Have you had a referral for a "sensory diet"? They have specially trained NHS staff who look through what your child will/can eat, and then work out a balanced meal plan and suggest other foods kids with similar ranges eat so you can try to expand it a bit. Your paed should have suggested it but if they didn't, and you've not had a referral, ask?
DS will eat more widely when relaxed. His range contracts when stressed. At one point all he would eat was plain boiled pasta and some simple fruit; now, he will eat plain homemade pizza, homemade chicken nuggets, a particular form of chicken curry (so bland it barely qualifies!) baked fish, fish fingers, baked beans if in a very calm mood, scrambled eggs if same, very plain cheap ham if the bread is white and crusts off cut into fingers. He also eats most fruits, and ice cream. Will tolerate peas and sweetcorn and raw carrots, again if calm. He likes bland - so white bread, mashed potato, vanilla cake, vanilla ice cream. Hates chocolate cake. He can't even be in a room with a chopped capsicum pepper or a naice olive (deli kind, in oil - can handle the cheap in brine ones in his presence as they apparently are scentless to him) as the smell overwhelms him.
I'd say that's very young for a diagnosis... where I live they won't usually accept them until kids are around 7 (because there's so much development up to that age). If they are considering a disagnosis, your child must be very extreme.

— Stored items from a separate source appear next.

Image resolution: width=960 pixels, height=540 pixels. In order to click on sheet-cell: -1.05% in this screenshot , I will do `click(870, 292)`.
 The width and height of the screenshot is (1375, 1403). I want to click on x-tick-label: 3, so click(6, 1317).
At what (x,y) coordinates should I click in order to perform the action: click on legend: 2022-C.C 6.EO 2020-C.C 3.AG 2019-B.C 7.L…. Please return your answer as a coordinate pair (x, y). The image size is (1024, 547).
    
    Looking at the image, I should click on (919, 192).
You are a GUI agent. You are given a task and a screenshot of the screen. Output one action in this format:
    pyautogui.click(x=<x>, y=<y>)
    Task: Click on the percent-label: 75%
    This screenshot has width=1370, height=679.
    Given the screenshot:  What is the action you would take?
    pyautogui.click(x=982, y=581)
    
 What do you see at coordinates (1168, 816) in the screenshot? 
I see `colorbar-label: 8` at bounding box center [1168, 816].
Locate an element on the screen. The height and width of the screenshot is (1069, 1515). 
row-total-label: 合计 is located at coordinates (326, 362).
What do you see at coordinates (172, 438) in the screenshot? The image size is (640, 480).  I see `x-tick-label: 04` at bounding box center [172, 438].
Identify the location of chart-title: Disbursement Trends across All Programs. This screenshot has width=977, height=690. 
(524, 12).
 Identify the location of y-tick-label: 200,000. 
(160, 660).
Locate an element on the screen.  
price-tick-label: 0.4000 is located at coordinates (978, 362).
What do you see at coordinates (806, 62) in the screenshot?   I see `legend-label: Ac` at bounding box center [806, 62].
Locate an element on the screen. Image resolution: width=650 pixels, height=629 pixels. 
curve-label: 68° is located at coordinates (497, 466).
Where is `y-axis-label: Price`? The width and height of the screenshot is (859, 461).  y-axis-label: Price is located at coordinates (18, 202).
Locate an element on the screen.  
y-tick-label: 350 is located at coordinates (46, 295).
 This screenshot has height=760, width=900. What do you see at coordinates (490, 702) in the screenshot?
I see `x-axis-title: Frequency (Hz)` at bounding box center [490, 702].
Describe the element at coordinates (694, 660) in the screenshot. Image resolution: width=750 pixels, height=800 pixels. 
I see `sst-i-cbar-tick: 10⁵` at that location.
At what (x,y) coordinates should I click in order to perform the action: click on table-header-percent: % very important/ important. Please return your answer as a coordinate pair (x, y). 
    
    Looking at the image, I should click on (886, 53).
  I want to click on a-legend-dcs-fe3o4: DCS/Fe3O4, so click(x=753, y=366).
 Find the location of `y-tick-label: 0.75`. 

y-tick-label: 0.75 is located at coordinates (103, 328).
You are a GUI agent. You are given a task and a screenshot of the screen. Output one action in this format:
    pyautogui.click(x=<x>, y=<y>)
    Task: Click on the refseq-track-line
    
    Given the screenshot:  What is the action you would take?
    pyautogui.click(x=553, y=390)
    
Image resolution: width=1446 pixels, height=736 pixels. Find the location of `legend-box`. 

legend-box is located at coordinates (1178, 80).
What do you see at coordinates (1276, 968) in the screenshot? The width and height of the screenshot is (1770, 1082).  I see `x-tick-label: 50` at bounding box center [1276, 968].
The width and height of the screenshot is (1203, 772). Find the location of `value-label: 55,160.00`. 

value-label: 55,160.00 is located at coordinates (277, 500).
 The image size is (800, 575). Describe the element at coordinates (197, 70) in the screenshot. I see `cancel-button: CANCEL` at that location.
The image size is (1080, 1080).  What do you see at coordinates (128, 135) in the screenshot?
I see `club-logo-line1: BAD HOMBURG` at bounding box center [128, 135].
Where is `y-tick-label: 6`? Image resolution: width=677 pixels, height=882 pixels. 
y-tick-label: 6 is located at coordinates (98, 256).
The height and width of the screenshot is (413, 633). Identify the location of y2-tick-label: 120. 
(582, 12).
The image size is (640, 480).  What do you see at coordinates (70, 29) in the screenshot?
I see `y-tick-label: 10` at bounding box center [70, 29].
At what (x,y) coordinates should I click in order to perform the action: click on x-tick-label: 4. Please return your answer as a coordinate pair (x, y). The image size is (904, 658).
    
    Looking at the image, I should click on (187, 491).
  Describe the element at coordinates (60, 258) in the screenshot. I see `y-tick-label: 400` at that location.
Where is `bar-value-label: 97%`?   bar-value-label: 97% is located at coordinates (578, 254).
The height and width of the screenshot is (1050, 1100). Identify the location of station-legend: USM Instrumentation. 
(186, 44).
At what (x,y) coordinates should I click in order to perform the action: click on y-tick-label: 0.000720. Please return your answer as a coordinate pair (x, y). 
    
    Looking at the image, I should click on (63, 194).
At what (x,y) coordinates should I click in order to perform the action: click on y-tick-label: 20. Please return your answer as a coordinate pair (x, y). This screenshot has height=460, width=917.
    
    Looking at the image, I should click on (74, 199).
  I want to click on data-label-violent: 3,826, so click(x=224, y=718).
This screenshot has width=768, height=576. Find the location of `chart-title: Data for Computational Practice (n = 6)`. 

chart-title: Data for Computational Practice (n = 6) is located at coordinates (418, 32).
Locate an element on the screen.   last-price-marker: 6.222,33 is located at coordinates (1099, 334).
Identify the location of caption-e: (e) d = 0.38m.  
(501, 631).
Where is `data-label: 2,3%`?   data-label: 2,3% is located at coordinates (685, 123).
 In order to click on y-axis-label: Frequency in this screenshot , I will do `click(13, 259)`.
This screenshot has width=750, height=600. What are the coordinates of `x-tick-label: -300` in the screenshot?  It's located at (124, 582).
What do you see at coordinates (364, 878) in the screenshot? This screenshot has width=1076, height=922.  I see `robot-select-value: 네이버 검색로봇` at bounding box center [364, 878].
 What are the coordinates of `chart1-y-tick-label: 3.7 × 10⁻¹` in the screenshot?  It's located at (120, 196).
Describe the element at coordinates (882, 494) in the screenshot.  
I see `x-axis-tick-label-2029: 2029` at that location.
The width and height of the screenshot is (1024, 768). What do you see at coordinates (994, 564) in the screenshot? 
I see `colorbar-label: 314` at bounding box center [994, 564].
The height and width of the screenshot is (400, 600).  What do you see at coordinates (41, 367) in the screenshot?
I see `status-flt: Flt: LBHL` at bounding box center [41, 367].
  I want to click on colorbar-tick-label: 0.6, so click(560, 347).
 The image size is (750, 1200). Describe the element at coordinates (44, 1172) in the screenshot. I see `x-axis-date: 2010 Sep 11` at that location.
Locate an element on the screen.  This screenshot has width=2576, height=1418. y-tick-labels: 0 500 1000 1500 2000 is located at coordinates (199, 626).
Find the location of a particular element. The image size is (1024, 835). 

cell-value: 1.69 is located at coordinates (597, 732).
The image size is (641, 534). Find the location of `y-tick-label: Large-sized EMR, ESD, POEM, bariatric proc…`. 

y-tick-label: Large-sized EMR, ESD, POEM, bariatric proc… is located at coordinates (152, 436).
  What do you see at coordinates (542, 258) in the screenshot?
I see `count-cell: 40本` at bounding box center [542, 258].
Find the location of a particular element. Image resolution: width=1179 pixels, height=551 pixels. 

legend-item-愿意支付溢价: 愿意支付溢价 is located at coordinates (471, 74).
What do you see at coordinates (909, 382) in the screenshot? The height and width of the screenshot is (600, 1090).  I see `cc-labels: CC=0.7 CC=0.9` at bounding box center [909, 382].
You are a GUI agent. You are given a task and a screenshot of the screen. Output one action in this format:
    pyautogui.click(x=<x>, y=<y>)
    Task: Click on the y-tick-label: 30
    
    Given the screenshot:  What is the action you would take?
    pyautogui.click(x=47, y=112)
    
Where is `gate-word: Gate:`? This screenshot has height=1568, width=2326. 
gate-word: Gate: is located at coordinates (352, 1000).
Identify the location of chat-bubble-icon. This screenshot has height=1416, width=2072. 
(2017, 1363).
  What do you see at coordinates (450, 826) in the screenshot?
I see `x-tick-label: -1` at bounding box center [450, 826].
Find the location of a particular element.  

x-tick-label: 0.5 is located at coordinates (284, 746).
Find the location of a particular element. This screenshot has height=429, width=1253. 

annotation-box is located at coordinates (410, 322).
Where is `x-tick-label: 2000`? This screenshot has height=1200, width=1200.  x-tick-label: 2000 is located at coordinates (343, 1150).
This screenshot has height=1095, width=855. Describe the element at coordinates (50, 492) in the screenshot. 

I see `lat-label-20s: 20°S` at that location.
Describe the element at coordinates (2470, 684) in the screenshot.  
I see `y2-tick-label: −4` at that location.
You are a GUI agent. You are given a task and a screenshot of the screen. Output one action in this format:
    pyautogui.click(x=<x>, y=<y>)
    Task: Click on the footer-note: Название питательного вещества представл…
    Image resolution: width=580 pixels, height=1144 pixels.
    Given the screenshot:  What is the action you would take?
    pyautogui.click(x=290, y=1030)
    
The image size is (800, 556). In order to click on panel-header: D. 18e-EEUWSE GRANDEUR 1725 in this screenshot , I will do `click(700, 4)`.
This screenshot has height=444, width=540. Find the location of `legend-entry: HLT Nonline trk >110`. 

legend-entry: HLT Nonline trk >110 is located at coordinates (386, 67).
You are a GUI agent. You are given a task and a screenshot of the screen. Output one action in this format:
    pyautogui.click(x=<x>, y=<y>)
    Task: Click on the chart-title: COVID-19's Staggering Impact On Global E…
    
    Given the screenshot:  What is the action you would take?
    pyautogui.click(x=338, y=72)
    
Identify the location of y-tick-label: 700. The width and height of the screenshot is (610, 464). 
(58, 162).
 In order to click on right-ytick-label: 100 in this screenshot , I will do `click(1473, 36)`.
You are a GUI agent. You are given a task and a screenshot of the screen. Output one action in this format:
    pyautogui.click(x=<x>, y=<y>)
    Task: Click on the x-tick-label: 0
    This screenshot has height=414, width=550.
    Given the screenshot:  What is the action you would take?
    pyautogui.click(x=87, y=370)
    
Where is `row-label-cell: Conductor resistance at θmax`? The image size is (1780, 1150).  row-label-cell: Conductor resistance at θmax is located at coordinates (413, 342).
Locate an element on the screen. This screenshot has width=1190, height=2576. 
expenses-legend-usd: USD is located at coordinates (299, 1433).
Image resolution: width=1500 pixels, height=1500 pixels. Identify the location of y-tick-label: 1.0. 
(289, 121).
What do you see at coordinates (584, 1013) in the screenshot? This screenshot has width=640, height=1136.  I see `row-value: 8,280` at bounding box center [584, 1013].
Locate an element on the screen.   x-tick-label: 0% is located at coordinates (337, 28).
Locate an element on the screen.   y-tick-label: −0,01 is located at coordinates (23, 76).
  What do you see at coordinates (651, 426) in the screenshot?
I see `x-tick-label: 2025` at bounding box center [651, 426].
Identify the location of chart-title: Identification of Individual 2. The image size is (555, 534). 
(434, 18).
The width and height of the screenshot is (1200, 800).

DS was diagnosed at 5. He's not extreme; in fact in many ways he's high functioning. Strong social interest, unimpaired emotional empathy, immensely loving and affectionate, and exceedingly academic. But he's very plainly and apparently autistic to anyone with expertise in the area. Early intervention is essential for good outcomes and a diagnosis is usually needed to unlock that. DS was a mess before he had his diagnosis, and the targeted interventions have made his life a lot easier. We are lucky, I think, in that there are several autistic people in the family so we knew what we were looking at, and the HCP knew that the genetic factors made it the likeliest cause of his fairly profound social and emotional difficulties. He needs a lot of scaffolding and support and understanding to cope with his life, but with all of that in place he is thriving at the moment.
I think the "not till 7" thing for autism is very outdated - certainly it's seen as such here, where all the thrust is to identify and support early. Suitable for dyslexia, etc., sure, but autism in the early years is so subject to support making a long term difference to outcomes that it isn't sensible to cut any child off from that support with an arbitrary date.